Prima di attivare la funzione “Rimuovi CSS inutilizzati” in Perfmatters, raccomandano di rimuovere qualsiasi precaricamento CSS esistente che sia stato configurato in Perfmatters (esclusi i fogli di stile locali di Google Fonts).
Non unisca i CSS (cosa che viene spesso fatta con WP Rocket, Litespeed, Autoptimize e altri). Il CSS merge è una tecnica di ottimizzazione obsoleta da HTTP/2. In alcuni casi, combinare i CSS può danneggiare le prestazioni (nel mio caso non è successo) e infine si assicuri di non cercare di rimuovere i CSS inutilizzati con un altro plugin.

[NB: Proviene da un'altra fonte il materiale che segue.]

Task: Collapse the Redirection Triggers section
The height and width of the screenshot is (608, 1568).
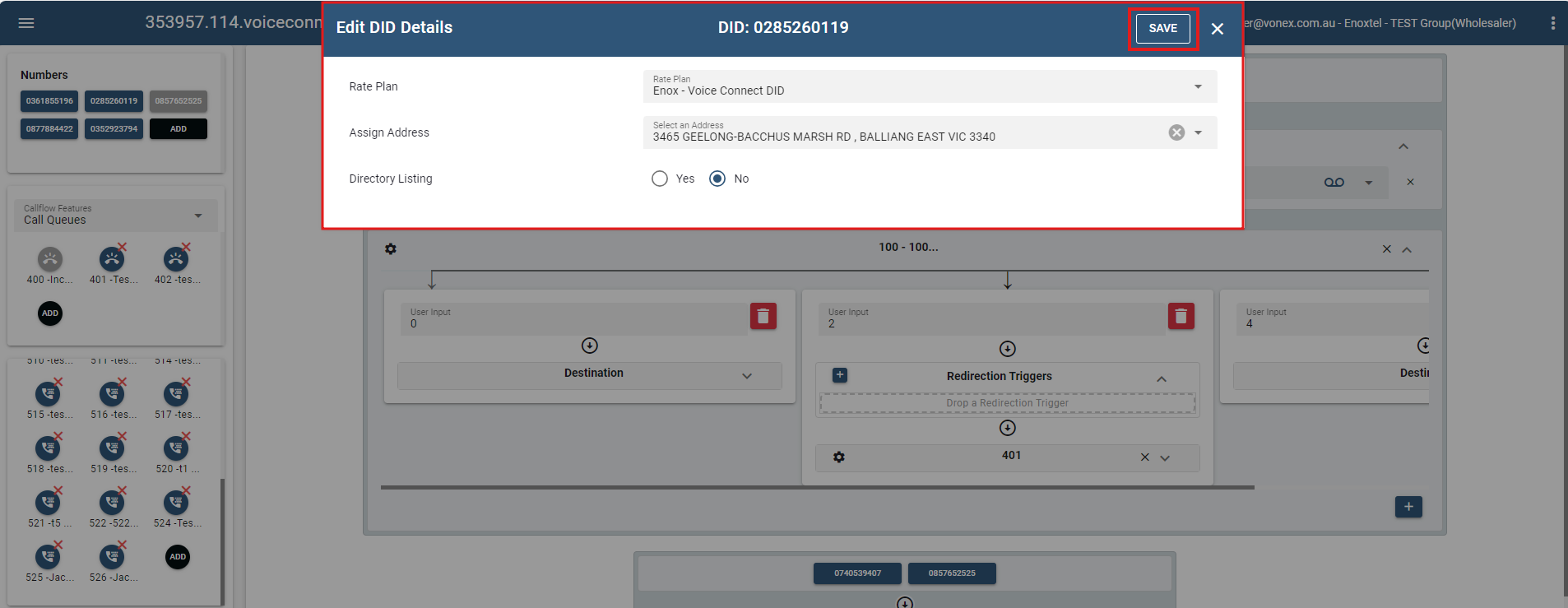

Esistono tre metodi di rimozione:

  • Ritardo (predefinito): Tutti i fogli di stile CSS originali (CSS non utilizzati) vengono ritardati e caricati al momento dell’interazione con l’utente. Questa è l’opzione consigliata.
  • Asincrono: tutti i fogli di stile CSS originali (CSS non utilizzati) vengono caricati tramite asincrono. Questo metodo può aiutare ad evitare il pop-in, in quanto i fogli di stile vengono eseguiti in modo asincrono durante il caricamento della pagina. Questo metodo darà luogo a un LCP/FCP leggermente più alto rispetto al comportamento di ritardo.
  • Rimuovi: tutti i fogli di stile CSS originali (CSS inutilizzati) vengono rimossi. Questo è il metodo più aggressivo, ma probabilmente richiederà anche l’aggiunta di eccezioni. È consigliato solo agli utenti avanzati.

Non c’è un segreto, se non quello di sperimentare in un ambiente di prova e misurare i risultati, sia in isolamento che in interazione con le altre funzioni.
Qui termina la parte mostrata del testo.